According to oxycodone CR’s FDA-approved label, “patients who experience breakthrough
pain may require dosage adjustment or rescue medication”. This translates to using
higher doses at 12-hour intervals or supplementing with IR; however, when considering
patient uniqueness, it is plausible that neither option is optimal. Raising the dose
while maintaining a 12-hour interval will increase the area under the curve but will
also result in increased serum fluctuations causing a greater difference between the
peak and trough. Supplementing with IR oxycodone at scheduled intervals introduces
additional peaks producing additional serum fluctuations. Instead, the optimal approach
may be to administer one-third of the total daily dose every 8 hours. What are the
drawbacks of peaks and troughs? High peaks are associated with dose-related adverse
effects including sedation and potential life-threatening respiratory depression,
whereas low troughs are associated with rebound pain.17,18 Therefore, one benefit
of CR opioids is to maintain constant blood levels by minimizing peaks and troughs
exhibited by their IR opioid counterparts. There are certainly advantages to IR opioids,
particularly the lesser effect on hypoadrenal axis.19,20 Notwithstanding, the side-effect
profile, more restful sleep, and compliance are all generally superior for CR compared
to IR.21–24
In a survey of 128 patients on stable doses of oxycodone CR for 6 months, clinicians
evaluated the frequency of IR opioid use in patients on 12-hour and 8-hour dosing.25
The authors concluded that patients on 12-hour dosing were twice as likely to use
scheduled IR opioids to achieve pain relief. This creates a series of breakthrough
pain episodes and inadequately controlled pain on maintenance medication, potentially
leading to pseudoaddiction. Pseudoaddiction is an iatrogenic phenomenon due to poorly
controlled pain where patients become preoccupied with their next opioid dose.26 Such
phenomenon could be averted by maintaining constant blood levels of the medication.
The war on opioids has created an unfortunate culture where often the focus is shifted
toward political gains and flashy media coverage containing half-truths. The LA Times
referred to oxycodone CR as “a chemical cousin of heroin”, but they fail to disclose
that dextromethorphan is also “related”. Moreover, the opioid reversal agent naloxone
is just a single substituent on the tertiary amine (nitrogen) away from oxymorphone,
an oxycodone metabolite presumed to be twice the potency of oxycodone. But alas, there
is no mention of this by media muckrakers who cherry pick information to get a rise
out of readers and politicians. No journalist refers to exenatide as “lizard saliva”

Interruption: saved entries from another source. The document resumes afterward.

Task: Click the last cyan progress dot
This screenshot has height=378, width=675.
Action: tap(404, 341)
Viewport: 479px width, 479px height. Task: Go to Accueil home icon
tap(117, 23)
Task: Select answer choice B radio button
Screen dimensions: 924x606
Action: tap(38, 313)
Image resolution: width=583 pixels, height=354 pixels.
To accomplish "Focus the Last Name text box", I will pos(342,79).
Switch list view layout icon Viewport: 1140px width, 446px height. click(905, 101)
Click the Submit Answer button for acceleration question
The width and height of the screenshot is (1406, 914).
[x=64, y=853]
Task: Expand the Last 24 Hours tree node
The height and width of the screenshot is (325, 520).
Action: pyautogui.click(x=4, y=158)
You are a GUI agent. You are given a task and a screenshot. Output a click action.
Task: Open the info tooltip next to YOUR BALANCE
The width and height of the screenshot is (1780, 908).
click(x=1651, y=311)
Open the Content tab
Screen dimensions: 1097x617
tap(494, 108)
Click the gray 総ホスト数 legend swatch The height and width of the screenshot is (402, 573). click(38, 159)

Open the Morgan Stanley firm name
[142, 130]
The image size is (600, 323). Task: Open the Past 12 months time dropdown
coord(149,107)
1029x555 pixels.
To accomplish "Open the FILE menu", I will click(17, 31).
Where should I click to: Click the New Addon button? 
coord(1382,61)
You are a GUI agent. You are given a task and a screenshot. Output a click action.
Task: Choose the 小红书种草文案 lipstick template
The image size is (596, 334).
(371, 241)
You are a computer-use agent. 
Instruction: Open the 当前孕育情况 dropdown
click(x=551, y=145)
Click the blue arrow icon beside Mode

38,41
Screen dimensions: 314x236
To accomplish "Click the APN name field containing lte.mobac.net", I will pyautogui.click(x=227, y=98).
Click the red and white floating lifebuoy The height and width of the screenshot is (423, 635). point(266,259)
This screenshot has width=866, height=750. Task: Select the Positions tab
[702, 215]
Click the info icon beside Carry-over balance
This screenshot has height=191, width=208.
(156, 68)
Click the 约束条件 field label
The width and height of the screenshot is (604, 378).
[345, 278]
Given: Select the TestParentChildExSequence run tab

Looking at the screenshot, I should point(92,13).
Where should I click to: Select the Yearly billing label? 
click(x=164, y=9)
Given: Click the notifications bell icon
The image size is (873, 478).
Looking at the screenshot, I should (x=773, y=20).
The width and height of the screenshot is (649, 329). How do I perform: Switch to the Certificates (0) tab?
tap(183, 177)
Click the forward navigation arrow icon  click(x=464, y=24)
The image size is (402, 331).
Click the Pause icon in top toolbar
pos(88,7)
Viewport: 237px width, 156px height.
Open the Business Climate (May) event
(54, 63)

or conjugated estrogen as “horse urine”. Why? Simply because opioids draw more media
buzz. There is no doubt that opioids are overprescribed, but the war on opioids is
coming at the expense of millions of patients with chronic pain syndromes requiring
opioids.
In conclusion, the evidence is available to support oxycodone CR 12-hour dosing; however,
some patients may experience end-of-dose failure with a 12-hour regimen. Allowing
every 8-hour dosing for these patients may achieve less oxycodone exposure with the
same therapeutic benefit, decrease the need for multiple prescriptions (which may
improve compliance and minimize diversion risk), decrease costs, and, most importantly,
is just plain common sense. The hoopla and rhetoric employed by media muckrakers in
The LA Times and politicians to gain favor among constituents is an attack on Big
Pharma without scientific justification to support their claims.